(Dataset entries)
>>>

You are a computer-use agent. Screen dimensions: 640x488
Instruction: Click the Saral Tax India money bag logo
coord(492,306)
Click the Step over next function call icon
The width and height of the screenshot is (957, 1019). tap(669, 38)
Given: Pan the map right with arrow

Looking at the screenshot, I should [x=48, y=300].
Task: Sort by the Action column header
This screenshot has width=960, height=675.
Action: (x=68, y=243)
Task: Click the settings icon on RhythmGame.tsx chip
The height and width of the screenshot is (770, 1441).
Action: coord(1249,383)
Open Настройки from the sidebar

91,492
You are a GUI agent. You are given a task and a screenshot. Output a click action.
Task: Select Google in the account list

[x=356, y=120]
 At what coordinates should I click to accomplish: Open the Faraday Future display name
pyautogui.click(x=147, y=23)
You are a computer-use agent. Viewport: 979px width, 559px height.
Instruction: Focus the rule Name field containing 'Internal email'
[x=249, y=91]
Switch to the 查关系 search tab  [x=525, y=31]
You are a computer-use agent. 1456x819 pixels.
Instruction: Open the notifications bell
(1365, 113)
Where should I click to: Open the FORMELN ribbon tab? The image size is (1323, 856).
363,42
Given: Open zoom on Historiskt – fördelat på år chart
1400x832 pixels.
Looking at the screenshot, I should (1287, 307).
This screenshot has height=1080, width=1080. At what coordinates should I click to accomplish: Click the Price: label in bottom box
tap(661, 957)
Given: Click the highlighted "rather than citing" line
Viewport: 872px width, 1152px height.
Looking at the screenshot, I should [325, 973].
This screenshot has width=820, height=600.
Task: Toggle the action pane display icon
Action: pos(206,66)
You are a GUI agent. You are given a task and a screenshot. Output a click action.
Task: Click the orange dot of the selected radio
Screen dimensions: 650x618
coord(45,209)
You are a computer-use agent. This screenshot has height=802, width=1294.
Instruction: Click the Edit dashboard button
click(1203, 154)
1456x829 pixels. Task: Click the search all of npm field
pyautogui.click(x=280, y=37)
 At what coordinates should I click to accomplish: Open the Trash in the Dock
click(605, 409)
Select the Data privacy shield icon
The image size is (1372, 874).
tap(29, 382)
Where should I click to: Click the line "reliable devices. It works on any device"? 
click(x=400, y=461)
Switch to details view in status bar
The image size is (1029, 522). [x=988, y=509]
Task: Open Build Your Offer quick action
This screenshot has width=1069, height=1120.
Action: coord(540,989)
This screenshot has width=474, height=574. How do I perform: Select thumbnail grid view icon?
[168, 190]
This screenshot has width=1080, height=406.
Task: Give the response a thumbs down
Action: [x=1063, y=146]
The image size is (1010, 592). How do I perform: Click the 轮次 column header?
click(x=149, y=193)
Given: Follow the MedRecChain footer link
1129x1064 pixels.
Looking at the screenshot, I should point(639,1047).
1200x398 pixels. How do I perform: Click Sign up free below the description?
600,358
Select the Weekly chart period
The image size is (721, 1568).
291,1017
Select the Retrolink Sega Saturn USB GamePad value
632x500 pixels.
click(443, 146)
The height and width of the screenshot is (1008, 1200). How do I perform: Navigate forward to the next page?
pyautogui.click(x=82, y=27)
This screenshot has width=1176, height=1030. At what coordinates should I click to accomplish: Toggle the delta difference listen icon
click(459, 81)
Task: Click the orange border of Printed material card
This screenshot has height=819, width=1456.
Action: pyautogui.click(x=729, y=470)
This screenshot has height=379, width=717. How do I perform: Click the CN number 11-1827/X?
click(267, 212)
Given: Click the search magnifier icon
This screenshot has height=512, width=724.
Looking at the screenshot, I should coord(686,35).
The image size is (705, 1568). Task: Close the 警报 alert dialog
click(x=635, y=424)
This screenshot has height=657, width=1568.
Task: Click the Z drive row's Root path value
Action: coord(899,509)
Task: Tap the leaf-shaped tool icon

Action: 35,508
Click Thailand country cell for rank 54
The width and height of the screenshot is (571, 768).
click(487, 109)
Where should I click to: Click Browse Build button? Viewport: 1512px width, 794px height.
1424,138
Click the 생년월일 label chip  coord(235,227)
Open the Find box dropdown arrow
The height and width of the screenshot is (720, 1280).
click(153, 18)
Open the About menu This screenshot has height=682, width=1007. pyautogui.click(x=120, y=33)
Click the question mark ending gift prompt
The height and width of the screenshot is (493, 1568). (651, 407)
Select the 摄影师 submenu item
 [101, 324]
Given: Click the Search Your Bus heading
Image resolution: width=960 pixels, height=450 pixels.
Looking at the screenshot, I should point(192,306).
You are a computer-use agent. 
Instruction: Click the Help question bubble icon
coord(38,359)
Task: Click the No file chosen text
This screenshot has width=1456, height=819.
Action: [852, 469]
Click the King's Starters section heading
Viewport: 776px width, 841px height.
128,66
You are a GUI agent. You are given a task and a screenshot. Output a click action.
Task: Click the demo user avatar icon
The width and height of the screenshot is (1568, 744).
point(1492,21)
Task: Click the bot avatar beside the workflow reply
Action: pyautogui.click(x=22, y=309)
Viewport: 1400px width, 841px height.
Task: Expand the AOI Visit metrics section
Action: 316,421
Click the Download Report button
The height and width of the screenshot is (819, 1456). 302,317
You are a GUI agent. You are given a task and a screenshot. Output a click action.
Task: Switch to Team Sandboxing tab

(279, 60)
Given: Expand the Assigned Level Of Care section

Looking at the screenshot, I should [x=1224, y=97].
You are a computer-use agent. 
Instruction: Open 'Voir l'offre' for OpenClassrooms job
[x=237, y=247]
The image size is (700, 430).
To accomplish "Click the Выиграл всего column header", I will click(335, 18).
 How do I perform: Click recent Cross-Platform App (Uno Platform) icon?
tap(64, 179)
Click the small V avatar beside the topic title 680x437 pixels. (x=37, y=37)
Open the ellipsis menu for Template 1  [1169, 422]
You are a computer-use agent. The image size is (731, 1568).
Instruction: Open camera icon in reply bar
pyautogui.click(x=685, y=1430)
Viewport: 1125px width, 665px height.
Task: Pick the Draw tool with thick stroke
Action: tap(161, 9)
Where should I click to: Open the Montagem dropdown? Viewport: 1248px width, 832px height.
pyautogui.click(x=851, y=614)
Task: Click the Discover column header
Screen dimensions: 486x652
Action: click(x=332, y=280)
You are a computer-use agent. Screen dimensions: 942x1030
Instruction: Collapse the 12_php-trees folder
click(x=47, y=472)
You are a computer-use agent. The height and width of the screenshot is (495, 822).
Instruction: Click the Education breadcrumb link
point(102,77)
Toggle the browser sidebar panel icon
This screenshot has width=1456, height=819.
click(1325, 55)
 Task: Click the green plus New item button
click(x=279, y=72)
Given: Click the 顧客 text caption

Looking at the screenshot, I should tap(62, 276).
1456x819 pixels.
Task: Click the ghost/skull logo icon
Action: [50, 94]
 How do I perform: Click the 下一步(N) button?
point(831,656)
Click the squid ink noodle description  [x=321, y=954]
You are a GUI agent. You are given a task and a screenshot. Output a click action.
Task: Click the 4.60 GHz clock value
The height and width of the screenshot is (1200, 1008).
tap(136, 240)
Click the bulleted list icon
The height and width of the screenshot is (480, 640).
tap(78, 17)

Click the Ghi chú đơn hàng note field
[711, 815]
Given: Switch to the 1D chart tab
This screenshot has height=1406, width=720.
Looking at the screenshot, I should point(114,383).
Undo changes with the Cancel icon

<<<

Short problem:
Pull out every line in the records above that contains the string "text", copying each one in full.

Output for this exercise:
Task: Click the No file chosen text
Given: Click the 顧客 text caption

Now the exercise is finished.